そのため、ぬかるんだ馬場での乗馬の練習は間延びになり、随分と手綱を握っていない。
騎馬したあの高みからの光景は、決して嫌いではなかった。視界ががらりと変わり、胸のすくような感覚。自分で御せるようになれば、それは楽しいだろうと思う。
たとえば、春のうららかな陽気の中を遠乗りし、ピクニックに出掛ける。澄んだ空気の草原でのスケッチ。ジュリア王女が提案する計画は、じっとりと窓を冷たい水滴がぬらす冬の今、焦がれるほどに楽しいものに聞こえる。
その頃には、わたしの乗馬も、上達しているのだろうか。だったらいい。
「ユラ、あなた、面白い役を頂戴したらしいじゃない」
ジュリア王女のサロンでのひととき、絵のレッスンの後のお茶の時間、不意に彼女がそんなことを口にした。にやにやとその表情は、おかしなものを見つけたように、興味にきらきらとしている。

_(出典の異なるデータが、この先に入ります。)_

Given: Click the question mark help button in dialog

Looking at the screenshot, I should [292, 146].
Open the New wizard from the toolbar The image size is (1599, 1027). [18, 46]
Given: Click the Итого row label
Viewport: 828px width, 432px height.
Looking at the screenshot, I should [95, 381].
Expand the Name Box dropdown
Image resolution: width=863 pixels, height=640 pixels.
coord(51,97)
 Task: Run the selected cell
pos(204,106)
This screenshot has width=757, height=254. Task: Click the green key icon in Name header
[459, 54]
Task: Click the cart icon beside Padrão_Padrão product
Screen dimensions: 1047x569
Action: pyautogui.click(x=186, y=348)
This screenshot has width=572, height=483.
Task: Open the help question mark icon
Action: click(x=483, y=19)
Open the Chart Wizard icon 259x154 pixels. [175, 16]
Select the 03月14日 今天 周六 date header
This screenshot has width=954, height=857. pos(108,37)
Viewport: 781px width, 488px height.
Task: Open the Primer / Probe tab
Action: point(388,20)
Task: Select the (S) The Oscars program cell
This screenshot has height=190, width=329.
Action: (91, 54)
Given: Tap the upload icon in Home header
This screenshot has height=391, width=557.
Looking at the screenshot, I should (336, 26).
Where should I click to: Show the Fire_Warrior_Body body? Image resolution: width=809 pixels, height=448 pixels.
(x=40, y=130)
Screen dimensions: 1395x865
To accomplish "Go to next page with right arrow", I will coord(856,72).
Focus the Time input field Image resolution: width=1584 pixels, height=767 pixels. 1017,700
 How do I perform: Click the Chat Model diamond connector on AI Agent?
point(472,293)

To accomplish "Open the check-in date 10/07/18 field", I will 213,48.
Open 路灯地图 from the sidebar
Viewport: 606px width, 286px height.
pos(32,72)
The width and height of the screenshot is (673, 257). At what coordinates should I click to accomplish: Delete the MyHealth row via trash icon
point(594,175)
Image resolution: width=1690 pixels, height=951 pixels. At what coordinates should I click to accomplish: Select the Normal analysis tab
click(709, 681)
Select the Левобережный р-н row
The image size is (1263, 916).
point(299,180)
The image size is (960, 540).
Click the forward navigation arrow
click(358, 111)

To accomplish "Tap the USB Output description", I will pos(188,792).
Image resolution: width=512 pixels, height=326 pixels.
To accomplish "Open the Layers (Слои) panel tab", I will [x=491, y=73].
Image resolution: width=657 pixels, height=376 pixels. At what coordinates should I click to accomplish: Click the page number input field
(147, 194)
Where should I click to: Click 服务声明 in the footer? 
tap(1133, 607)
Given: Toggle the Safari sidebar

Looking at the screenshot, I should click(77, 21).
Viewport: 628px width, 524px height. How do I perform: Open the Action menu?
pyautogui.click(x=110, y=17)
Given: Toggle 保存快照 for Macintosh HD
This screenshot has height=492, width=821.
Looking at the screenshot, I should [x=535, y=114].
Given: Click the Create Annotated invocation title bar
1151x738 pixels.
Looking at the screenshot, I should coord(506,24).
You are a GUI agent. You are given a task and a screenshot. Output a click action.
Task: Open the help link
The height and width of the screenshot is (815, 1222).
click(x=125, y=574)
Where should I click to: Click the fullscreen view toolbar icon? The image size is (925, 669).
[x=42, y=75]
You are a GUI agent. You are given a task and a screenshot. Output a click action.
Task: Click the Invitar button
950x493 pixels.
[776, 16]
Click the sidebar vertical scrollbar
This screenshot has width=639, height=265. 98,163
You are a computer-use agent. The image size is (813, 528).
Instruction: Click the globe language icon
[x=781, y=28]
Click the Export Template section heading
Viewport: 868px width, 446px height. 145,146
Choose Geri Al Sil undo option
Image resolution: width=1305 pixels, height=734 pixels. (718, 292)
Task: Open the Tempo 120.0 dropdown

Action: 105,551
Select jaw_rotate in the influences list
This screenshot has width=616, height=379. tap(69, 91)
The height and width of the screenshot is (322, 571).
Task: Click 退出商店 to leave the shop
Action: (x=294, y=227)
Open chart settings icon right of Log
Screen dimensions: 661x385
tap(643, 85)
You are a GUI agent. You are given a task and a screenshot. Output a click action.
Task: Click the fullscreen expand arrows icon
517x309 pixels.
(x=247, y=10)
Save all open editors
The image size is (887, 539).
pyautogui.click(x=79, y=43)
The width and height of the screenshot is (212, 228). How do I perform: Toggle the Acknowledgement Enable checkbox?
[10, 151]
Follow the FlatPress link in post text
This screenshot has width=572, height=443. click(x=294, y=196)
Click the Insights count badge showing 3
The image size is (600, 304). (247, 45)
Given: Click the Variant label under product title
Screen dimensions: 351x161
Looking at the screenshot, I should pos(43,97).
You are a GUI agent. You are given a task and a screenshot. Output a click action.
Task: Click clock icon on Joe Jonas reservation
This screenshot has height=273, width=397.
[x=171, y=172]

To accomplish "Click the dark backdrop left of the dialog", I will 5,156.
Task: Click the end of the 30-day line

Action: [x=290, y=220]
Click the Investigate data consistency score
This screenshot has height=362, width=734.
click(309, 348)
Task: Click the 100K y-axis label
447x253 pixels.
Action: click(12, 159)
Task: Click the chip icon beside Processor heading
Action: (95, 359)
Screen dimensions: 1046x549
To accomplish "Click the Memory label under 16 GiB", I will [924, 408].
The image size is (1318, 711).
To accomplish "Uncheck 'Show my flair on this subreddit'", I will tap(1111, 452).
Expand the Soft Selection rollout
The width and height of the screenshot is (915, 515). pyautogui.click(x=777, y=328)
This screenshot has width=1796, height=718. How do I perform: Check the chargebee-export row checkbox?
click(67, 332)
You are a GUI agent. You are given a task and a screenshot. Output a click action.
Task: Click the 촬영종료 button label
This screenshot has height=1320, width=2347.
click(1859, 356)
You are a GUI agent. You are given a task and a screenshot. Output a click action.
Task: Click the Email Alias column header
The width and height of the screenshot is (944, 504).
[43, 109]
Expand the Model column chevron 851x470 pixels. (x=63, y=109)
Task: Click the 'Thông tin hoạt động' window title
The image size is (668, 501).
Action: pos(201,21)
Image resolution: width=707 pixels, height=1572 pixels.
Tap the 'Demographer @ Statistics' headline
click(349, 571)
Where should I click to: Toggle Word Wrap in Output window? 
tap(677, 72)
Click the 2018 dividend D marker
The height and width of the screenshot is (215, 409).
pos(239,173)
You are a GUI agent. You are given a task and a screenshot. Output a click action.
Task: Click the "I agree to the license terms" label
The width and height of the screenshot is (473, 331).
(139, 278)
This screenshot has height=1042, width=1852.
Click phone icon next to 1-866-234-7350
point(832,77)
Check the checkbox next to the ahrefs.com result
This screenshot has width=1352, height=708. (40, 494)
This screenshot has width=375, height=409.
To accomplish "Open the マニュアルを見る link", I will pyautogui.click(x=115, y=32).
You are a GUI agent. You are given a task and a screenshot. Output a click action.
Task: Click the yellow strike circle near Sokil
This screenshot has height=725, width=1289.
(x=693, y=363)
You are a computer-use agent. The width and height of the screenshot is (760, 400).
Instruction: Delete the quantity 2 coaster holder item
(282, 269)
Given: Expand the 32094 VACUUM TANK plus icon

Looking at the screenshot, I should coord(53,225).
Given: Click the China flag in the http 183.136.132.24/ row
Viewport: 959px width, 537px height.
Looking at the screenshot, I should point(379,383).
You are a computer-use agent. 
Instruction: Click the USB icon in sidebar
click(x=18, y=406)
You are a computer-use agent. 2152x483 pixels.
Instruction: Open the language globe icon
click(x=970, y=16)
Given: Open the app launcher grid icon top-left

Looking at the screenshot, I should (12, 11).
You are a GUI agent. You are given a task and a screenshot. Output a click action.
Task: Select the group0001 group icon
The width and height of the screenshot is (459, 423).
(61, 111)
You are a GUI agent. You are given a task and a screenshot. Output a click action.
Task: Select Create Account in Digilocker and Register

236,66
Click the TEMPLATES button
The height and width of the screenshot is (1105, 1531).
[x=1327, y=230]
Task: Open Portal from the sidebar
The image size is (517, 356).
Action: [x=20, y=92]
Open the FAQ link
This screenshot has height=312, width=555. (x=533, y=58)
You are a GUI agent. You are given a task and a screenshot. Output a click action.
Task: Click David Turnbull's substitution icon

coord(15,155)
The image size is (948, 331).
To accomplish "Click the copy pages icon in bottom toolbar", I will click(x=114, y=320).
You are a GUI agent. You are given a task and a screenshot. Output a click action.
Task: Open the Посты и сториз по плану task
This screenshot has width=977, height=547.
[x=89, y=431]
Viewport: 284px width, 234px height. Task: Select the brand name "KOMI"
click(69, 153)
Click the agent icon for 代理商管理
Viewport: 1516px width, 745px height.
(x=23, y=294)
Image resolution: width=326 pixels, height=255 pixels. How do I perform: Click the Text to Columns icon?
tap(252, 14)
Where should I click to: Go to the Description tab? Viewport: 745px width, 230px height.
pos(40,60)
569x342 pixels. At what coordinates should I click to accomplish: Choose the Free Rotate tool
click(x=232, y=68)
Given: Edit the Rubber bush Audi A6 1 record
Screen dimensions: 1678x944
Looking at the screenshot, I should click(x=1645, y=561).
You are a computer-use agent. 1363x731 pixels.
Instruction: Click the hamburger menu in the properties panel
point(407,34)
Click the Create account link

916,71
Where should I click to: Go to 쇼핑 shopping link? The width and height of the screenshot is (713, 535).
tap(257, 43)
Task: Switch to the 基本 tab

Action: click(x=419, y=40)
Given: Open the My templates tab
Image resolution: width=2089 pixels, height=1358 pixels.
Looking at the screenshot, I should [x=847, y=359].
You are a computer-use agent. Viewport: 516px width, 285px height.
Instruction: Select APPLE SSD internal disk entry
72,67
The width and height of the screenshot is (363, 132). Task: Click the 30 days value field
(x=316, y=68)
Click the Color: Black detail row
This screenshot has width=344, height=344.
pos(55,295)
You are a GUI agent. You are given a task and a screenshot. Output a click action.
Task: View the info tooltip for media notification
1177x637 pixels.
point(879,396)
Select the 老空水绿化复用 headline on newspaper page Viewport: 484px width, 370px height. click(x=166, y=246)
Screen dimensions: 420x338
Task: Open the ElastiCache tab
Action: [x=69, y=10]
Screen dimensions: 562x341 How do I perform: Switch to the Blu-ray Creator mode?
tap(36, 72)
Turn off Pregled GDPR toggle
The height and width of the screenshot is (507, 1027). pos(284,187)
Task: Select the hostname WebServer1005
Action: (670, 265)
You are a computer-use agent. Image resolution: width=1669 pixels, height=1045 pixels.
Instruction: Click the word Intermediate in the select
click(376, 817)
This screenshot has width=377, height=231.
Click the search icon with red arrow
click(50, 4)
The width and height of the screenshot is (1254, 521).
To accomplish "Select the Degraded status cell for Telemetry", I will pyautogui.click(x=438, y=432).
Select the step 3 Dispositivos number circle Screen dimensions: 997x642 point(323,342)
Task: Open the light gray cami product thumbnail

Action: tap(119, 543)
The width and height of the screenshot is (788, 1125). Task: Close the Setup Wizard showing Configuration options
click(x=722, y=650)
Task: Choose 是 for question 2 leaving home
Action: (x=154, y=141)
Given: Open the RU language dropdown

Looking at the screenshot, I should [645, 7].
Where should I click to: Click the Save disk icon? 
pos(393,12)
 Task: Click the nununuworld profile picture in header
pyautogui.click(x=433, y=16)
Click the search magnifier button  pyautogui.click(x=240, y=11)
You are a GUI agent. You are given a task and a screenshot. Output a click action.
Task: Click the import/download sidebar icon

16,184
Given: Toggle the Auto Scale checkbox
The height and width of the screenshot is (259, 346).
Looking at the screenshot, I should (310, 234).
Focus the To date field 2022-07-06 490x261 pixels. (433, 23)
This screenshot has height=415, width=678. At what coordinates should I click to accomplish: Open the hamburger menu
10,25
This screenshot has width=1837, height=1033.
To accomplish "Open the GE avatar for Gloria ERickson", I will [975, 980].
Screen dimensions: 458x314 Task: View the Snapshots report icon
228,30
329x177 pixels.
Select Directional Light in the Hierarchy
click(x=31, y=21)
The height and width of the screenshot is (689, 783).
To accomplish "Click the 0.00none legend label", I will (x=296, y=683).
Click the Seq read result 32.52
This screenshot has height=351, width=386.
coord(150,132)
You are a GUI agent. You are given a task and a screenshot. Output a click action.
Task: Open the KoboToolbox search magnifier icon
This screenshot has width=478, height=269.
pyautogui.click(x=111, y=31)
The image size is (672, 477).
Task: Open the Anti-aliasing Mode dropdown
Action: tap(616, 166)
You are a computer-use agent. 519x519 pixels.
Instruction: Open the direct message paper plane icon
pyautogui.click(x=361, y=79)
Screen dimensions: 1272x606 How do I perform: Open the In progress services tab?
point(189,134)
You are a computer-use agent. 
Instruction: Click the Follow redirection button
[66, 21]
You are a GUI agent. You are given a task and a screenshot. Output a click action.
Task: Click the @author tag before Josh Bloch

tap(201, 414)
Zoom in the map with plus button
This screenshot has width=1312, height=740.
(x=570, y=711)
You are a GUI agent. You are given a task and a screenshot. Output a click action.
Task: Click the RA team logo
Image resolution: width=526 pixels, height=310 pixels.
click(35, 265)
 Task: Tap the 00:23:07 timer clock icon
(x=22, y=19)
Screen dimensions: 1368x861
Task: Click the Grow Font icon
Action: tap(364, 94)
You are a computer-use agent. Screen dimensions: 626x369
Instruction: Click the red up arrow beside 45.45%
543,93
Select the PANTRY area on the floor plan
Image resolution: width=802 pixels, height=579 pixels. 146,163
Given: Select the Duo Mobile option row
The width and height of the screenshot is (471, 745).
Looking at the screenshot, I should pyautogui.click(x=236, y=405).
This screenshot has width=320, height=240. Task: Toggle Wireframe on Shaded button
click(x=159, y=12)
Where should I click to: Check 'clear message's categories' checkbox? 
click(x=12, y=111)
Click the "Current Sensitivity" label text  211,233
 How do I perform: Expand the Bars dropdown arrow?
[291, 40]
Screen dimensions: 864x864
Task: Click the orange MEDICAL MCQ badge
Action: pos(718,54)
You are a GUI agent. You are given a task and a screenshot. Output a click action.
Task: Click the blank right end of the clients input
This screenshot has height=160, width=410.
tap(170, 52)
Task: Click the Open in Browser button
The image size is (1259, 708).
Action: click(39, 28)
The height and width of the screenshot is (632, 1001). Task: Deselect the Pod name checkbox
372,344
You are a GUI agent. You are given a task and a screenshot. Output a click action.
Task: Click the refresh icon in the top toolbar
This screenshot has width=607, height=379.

『面白い役』が何のか、わたしにもすぐにぴんとくる。『高級将校夫人の会』の名誉総裁の件だ。その派手派でしい肩書きは、恥ずかしくてしようがない。
「最近ユラはそのせいで忙しいのだって、エドが言っていたわ。ね、フレドリック」
話を振られた傍らの絵の教師フレドリックは、ちょっと俯いて、返答に困ったように笑う。その様子から、王女の言葉が何を意味しているのか、了解しているよう。
「エドにばっかりずるいわ。話なさいな、さあ、ユラ」
桃色の春めいたドレスを着た王女は、華やかなその身を、ぐっと長椅子からこちらへ乗り出す。
「そんな、エドワード王子には、ちょっとご相談しただけだわ。監獄などは規則がやかましくて、慰問も難しいらしいのです。会の人たちに頼まれて、それで。軍を統括される王子のお名前が出せると、問題なく許可をもらえるから…」
王子はわたしが数日前、そのことを頼みに伺うと、詳しく内容も問わず、すぐに「いいよ」と許可をくれた。ガイや王女のように、わたしの新しい妙な肩書きを笑って、からかうこともない。
ブロンドの髪を揺らし、あっさりとまぶしいほどの笑顔になっただけ。「僕の名前が必要なときは、いつでも言ってほしい」と、優しい言葉をくれたのだ。その後で、他愛もないようなことを少し話した。
王子の名前が冠したお陰で、それはすんなりと二回目のガーディアンへの慰問が決まった。
そうそう、百人以上の人々に配るのだから、それは大変な量のスープが必要になるだろう。前日から彼女の邸で準備に入るのだと、ミルドレッドの号令が掛かっている。
注文したベーコンと野菜は、きちんと届くだろうか。あまりに大量だから、間違いがなければいいのだけれど……。
ぼんやりそんなことを考えていると、王女が軽い口調で、わたしへの愚痴をフレドリックに告げている。
「ユラは、新しいお友達ができたら、わたしのことはお見限りなのよ。ひどいわ。随分仲良くなったつもりでいたのに。王女のわたしより、その慈善の仲間の方が大事なのかしら。失礼しちゃうわ」
「嫌だ、ジュリア、そんなこと。頼まれたことだから、仕方なく…」
王女はちらりとこちらを見ては、おかしそうに舌を出し、フレドリックに笑いかける。
彼もそれを、戸惑いながら、髭でいっぱいの顔をほころばせて受けるのだ。いつからフレドリックは、あんなに笑うようになったのだろう。少し前までは、王女の前の緊張とぎごこちのさなを残していたように感じるのに。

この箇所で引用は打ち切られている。